After the restaurant and motel operation opened to the public, it experienced cashflow shortages. As a result of the financial difficulties, on January 18, 1984, the Broekemeiers and Meyer entered into a modification of the Guaranty Agreement and Indemnity Agreement (Modification Agreement) in order to (1) protect the parties' individual assets, (2) release Dandy Lion Inns from its liabilities and obligations to its shareholders arising from loans made by the shareholders to the corporation, and (3) resolve the current financial problems of the corporation. The Modification Agreement, which attached and incorporated the Guaranty Agreement and Indemnity Agreement, stated that (1) the Broekemeiers and Meyer have "personally guaranteed" the loan of $650,000 to Dandy Lion Inns by NBC and the Small Business Administration (SBA), (2) the Broekemeiers have "personally guaranteed" the lease payments due and owing to Meyer as a result of an equipment lease between Dandy Lion Inns and Meyer, and (3) the Broekemeiers and Meyer entered into an Indemnity Agreement apportioning individual liability to NBC and SBA in the event of a default by Dandy Lion Inns of its mortgage payments. Pursuant to the Modification Agreement, the parties agreed to the following: (1) The Broekemeiers grant unto Meyer an option to purchase all of their capital stock in Dandy Lion Inns, subject to certain conditions; (2) the sale of the Broekemeiers' stock "shall not change" the apportionment of individual liability as set forth in the Indemnity Agreement, and no adjustment shall be made in the liability percentages (Broekemeiers—75 percent, Meyer—25 percent); (3) in consideration of the option to buy the Broekemeiers' stock, Meyer releases the Broekemeiers from any and all claims arising out of a default on the payments due on the equipment lease agreement between Dandy Lion Inns and Meyer; and (4) Dandy Lions Inns is released from any and all liabilities and obligations resulting from loans made to the corporation by its shareholders, and the parties also release and relieve each other from any and all claims and obligations arising out of losses incurred by the parties as a result of nonpayment of the loans made to Dandy Lion Inns by its shareholders.

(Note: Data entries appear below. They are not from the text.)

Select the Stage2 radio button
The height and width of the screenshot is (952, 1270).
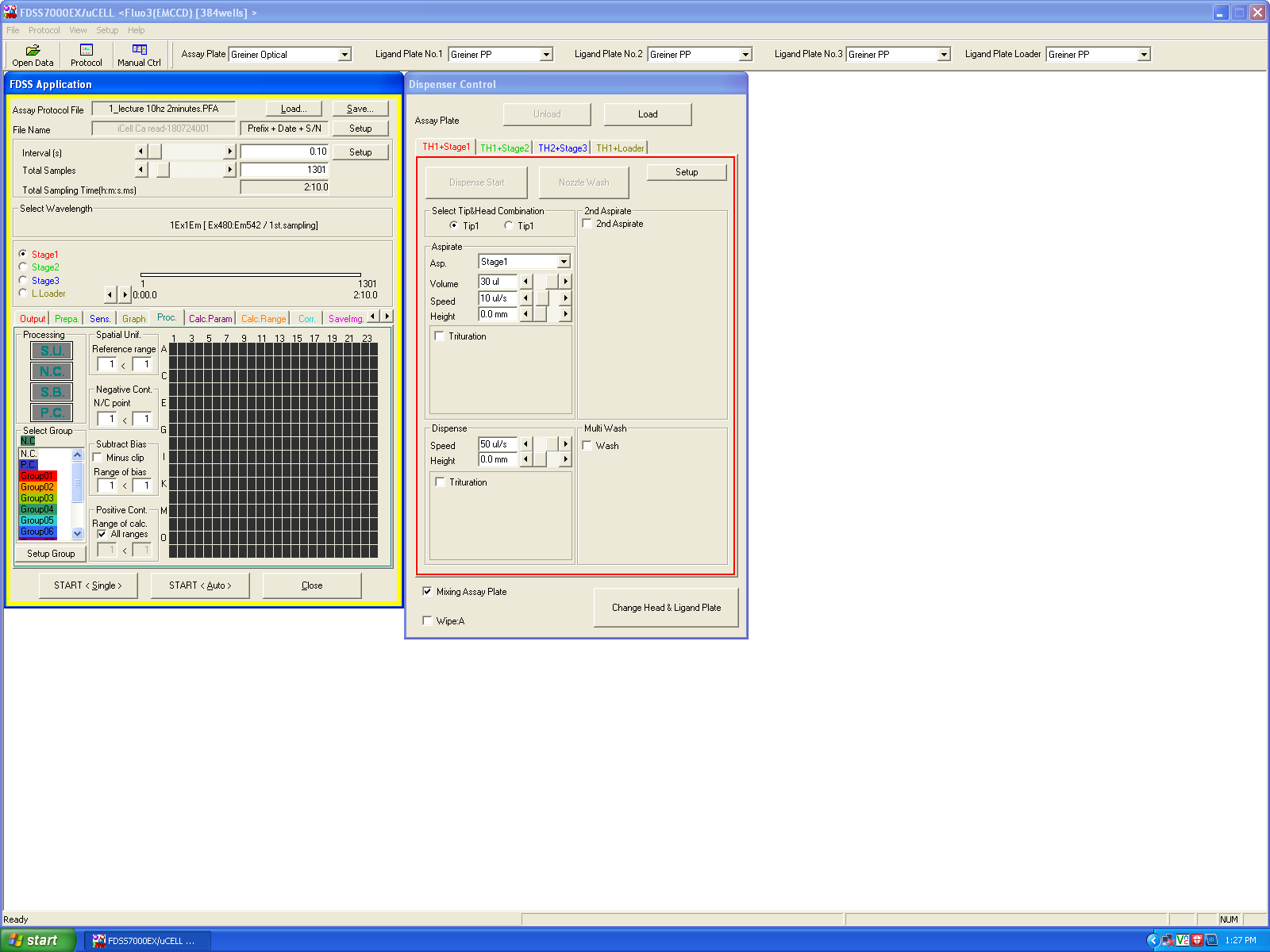[23, 267]
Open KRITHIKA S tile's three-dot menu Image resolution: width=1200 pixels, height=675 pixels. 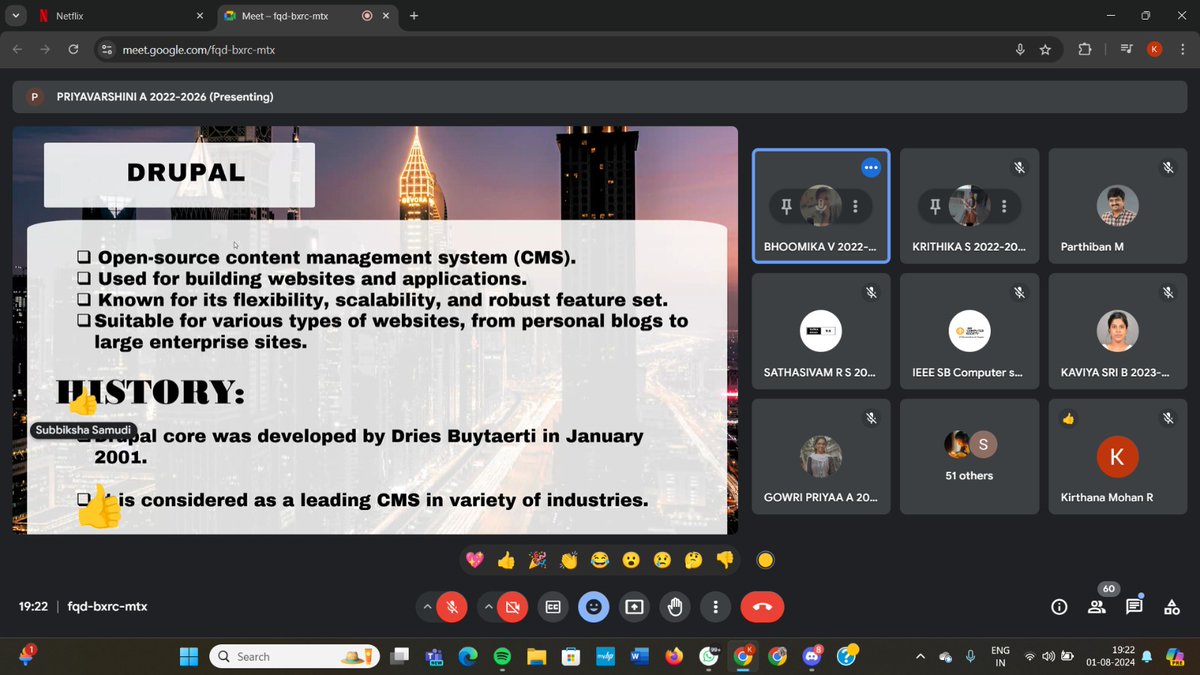click(1004, 206)

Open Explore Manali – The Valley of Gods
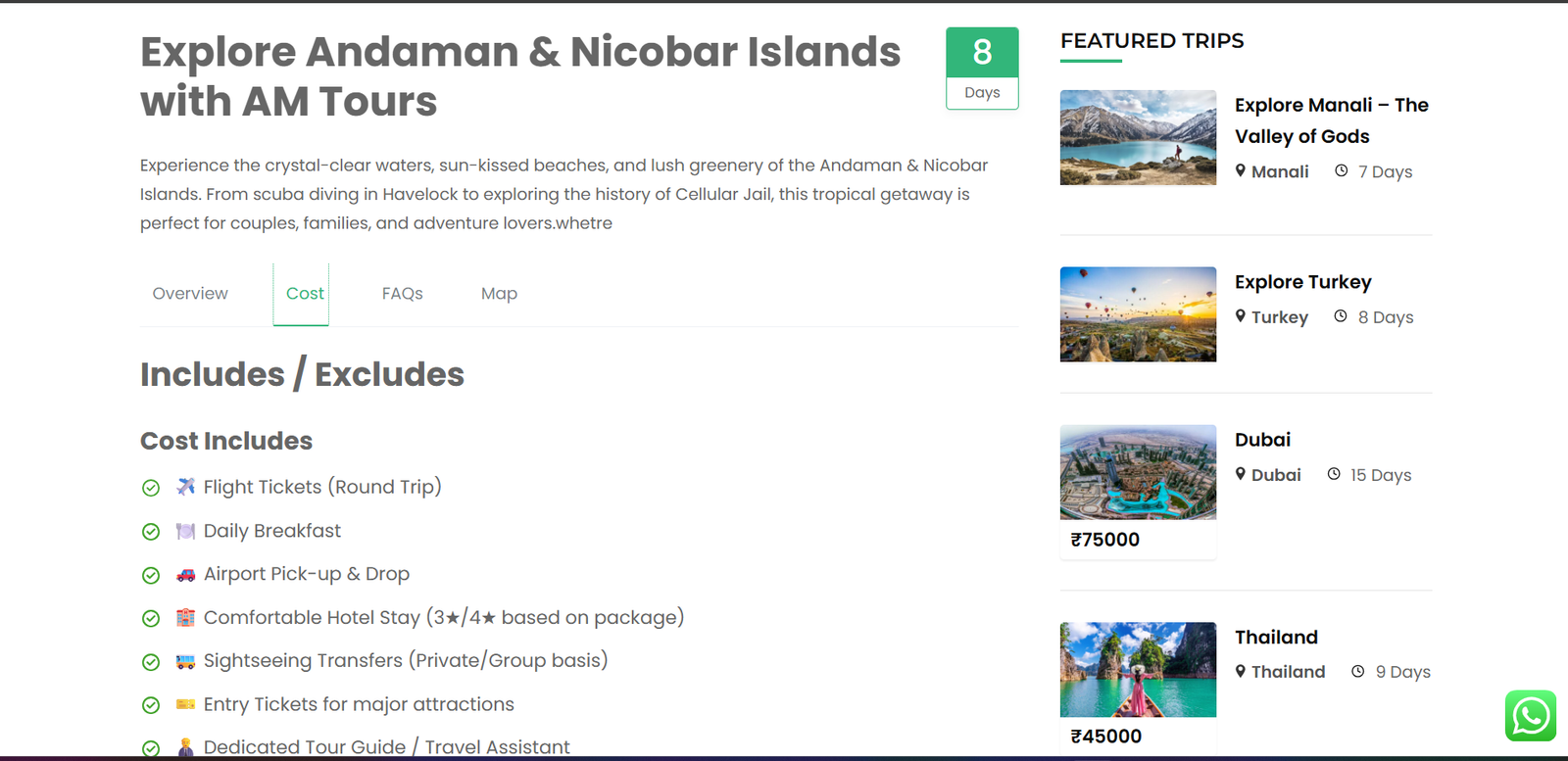pyautogui.click(x=1331, y=120)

Sometime thereafter, Meyer executed the option to purchase the Broekemeiers' 75-percent interest in Dandy Lion Inns. Meyer then obtained new investors who purchased some of the capital stock in the corporation. Dandy Lion Inns, however, eventually ran out of money and defaulted on its payments on Note and MCS Agreement 2, and the corporation subsequently filed for chapter 11 bankruptcy. On May 20, 1988, NBC filed suit against Dandy Lion Inns on Note and MCS Agreement 2. On October 11, NBC filed another suit against Meyer on the SBA Guaranty. On March 27, 1989, pursuant to the latter lawsuit, the district court for Seward County entered judgment in favor of NBC and against Meyer in the sum of $300,000; however, pursuant to an agreement between Meyer and NBC, the judgment was stayed so that Meyer could attempt to satisfy the judgment by liquidating Dandy Lion Inns' assets. On September 1, 1993, NBC assigned all its rights in the $300,000 judgment against Meyer to SBA.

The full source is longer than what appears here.